Two lines in the listing below mark the span: one contains "Dostosuj (61, 2547)" and one contains "marzec 2025 (26, 1712)". Reproduce both of them and everything between, exactly.
*** RECORDS TO PROCESS ***
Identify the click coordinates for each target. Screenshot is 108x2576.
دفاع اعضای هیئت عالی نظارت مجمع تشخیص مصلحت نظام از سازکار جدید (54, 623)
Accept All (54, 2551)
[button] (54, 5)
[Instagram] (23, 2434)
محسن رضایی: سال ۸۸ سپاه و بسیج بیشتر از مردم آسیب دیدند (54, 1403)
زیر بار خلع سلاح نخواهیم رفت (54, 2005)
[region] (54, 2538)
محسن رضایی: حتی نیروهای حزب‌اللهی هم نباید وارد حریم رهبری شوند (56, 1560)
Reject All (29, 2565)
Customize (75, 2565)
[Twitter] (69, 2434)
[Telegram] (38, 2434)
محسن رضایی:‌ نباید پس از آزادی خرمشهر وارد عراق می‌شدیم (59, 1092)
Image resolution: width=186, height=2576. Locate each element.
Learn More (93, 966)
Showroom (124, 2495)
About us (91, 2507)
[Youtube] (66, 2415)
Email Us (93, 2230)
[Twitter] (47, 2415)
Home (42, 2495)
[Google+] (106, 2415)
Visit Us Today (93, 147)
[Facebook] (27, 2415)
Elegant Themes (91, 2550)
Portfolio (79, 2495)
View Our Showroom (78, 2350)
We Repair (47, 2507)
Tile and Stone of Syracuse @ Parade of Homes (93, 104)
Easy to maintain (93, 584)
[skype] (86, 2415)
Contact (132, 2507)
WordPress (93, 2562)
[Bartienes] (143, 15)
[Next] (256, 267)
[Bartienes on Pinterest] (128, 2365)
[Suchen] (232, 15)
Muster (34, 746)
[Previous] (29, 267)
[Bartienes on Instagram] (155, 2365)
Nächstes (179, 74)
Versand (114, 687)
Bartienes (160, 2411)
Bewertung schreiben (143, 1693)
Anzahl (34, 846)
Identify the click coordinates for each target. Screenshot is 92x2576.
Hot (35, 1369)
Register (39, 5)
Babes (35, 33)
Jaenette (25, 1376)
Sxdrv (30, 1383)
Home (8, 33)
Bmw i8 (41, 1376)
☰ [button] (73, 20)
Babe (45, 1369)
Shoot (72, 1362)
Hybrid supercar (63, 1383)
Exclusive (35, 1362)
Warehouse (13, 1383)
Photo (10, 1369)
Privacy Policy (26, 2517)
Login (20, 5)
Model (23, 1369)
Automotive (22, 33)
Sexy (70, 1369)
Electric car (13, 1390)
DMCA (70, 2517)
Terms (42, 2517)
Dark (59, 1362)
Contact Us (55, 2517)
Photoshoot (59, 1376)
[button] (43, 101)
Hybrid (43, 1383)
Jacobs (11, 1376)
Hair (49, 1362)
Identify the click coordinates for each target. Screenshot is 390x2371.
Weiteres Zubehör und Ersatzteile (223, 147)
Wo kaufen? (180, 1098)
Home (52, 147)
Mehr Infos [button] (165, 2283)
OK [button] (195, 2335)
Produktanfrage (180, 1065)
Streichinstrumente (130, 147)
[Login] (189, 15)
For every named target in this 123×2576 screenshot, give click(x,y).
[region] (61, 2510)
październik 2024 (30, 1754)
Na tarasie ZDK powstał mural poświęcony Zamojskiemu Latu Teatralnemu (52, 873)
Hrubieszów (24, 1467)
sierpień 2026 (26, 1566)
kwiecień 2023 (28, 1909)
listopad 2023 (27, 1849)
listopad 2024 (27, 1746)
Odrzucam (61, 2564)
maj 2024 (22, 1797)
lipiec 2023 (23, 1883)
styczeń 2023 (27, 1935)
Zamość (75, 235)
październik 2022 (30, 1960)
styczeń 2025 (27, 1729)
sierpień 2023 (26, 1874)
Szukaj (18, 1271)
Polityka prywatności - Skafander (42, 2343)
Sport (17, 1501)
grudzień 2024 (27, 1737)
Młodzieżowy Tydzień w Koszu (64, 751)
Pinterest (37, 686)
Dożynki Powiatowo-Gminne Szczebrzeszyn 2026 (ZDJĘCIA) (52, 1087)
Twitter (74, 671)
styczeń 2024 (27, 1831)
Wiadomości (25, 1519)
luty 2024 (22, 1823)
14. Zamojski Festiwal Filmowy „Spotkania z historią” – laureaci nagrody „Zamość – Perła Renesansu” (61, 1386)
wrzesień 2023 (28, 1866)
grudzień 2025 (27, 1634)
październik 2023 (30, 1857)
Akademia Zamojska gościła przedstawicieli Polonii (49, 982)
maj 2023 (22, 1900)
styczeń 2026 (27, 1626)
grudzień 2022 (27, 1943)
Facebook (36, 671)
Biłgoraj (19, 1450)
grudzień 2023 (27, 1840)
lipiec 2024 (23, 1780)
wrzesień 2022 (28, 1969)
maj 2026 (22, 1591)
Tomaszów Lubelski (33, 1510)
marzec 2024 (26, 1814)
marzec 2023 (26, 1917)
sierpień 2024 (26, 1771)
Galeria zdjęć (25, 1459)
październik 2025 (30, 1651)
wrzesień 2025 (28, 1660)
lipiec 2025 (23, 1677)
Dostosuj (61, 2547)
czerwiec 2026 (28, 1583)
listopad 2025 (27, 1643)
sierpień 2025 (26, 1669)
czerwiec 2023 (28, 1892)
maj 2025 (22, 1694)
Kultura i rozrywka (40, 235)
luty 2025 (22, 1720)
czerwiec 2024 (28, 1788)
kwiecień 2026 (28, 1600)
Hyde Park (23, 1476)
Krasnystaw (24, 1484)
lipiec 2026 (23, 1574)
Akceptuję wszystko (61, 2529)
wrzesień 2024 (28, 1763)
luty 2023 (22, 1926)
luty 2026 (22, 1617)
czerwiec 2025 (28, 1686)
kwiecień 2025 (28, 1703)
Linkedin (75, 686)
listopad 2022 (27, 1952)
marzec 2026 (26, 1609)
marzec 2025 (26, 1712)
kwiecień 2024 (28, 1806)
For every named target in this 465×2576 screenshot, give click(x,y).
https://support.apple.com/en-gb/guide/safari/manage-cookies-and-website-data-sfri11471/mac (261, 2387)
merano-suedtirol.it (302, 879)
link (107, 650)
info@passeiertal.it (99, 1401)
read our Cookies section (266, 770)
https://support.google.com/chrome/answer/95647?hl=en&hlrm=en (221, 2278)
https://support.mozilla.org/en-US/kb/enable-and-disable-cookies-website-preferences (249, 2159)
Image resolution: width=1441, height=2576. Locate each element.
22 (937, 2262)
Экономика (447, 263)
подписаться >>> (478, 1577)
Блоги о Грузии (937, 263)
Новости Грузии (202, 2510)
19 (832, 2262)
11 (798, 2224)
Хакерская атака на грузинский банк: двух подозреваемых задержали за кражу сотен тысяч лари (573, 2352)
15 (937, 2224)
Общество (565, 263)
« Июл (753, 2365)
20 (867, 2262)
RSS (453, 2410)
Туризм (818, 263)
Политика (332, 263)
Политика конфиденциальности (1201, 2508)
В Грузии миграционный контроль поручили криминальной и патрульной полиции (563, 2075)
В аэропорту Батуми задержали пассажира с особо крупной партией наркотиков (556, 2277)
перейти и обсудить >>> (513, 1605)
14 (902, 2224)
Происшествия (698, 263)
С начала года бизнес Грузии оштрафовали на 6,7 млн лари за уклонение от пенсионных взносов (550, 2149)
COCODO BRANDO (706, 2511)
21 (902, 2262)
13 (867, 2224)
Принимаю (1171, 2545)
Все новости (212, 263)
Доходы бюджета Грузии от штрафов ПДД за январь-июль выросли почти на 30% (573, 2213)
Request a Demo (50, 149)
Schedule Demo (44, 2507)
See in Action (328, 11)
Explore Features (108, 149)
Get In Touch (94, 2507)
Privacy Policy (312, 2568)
*** End of RECORDS TO PROCESS ***
REPLY —
Dostosuj (61, 2547)
czerwiec 2026 (28, 1583)
listopad 2025 (27, 1643)
sierpień 2025 (26, 1669)
czerwiec 2023 (28, 1892)
maj 2025 (22, 1694)
Kultura i rozrywka (40, 235)
luty 2025 (22, 1720)
czerwiec 2024 (28, 1788)
kwiecień 2026 (28, 1600)
Hyde Park (23, 1476)
Krasnystaw (24, 1484)
lipiec 2026 (23, 1574)
Akceptuję wszystko (61, 2529)
wrzesień 2024 (28, 1763)
luty 2023 (22, 1926)
luty 2026 (22, 1617)
czerwiec 2025 (28, 1686)
kwiecień 2025 (28, 1703)
Linkedin (75, 686)
listopad 2022 (27, 1952)
marzec 2026 (26, 1609)
marzec 2025 (26, 1712)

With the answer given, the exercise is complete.